SIENA – “Mi ritrovo oggi di fronte a qualcuno che tenta di affossare la mia persona e di mettermi in cattiva luce”. A parlare, per la prima volta fuori da un’aula giudiziaria, è la ragazza coinvolta nella presunta violenza sessuale che ha visto la condanna in primo grado di Manolo Portanova e dello zio, Alessio Langella.

“Purtroppo oltre ad un tribunale giudiziario ne esiste anche uno mediatico e sociale, molto crudele, del quale con sincerità posso affermare che siamo vittime tutti – aggiunge la giovane nella missiva a La Nazione Non sono stata io a voler dare clamore a questa orribile vicenda. Però il fatto sta nel voler portare alla luce la verità”. La lettera ripercorre alcune fasi della vicenda. Dalla serata tra il 30 e il 31 maggio 2021, dove si sarebbe consumata la violenza, a quanto raccontato ai pm.

“Sono qua oggi, per rispondere ad una conferenza stampa da poco tenuta, per rispondere a chi potrebbe credere più alle parole di qualcuno rispetto all’esito di un primo grado di giudizio”, spiega la 22enne, riferendosi alla conferenza stampa tenuta da Portanova il 10 marzo per raccontare la ‘sua’ versione dei fatti, dopo la lettura delle motivazioni di condanna. “Negli ultimi anni – scrive la ragazza nell’apertura della sua lettera – ho scoperto di avere tanti nomignoli: Chiara, Sara, Claudia, Marta, ’quella di Portanova’, ’sicuramente una poco di buono’, ’la stuprata’ e chi più ne ha più ne metta. Ho scelto di scrivere, una scelta un po’ tarda potreste pensare … ma sapete, non è mai facile esprimere se stessi e il proprio dolore quando si è in mezzo ad una burrasca giudiziaria”.

La giovane ha voluto rispondere anche all’accusa mossa dai legali del calciatore di aver copiato il racconto fatto alla psicologa di una ragazza violentata negli Usa nel 2015. “Credete davvero” scrive ora la studentessa, che il tribunale “avrebbe dovuto assolvervi perché, mesi dopo i fatti, ho fatto mie le parole della lettera scritta da una ragazza americana violentata da un atleta? Delle tante che ho scritto alla psicologa, si tratta dell’unica lettera non interamente mia, una lettera a me a cuore perché in quella ragazza ho rivisto me stessa”.

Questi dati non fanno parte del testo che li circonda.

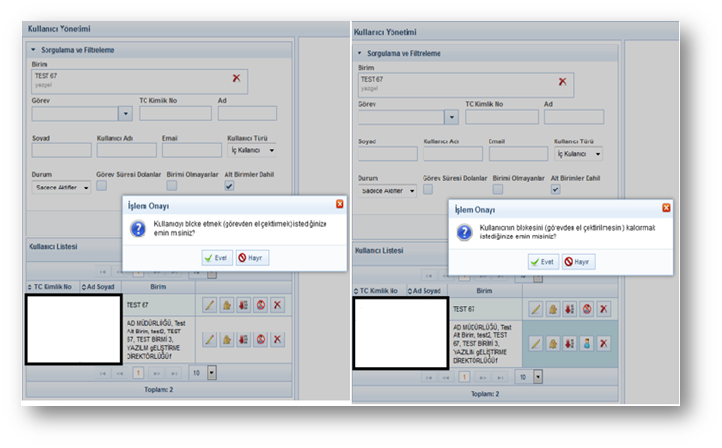
Task: Open Görev dropdown in left panel
Action: pyautogui.click(x=125, y=114)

Il giocatore ha scelto di replicare a quanto scritto dalla 22enne. “Ammesso e concesso che il dolore di una persona possa essere similare a quello di un’altra tanto da ‘prenderne in prestito’ le parole ai fini di una deposizione – evidenzia Portanova – non riesco a comprendere il motivo per cui non si è mai fatto cenno alla vicenda della ragazza americana fin quando il mio legale, attraverso un lavoro scrupoloso e attento, ha smascherato questa abile opera di copiatura. Ciò detto, mi sorgono dei dubbi, anche legittimi: se non si fosse effettuato un lavoro così accurato si sarebbe mai pervenuti ad associare la versione con quella della reale vittima americana?”.

E ancora. “Hanno usato tanti nomi per tutelarti – conclude Portanova – ma le tue storie sui social son sembrate subito esplicite, non per il like, non per le condivisioni, semplicemente perché in un momento come questo la tua priorità è stata quella di farti dei selfie inquadrando il bracciale dell’ospedale e associandolo ai giornali che scrivevano il mio nome. È tutto normale, chiunque avesse voluto evitare la mediaticità si sarebbe comportato esattamente così”.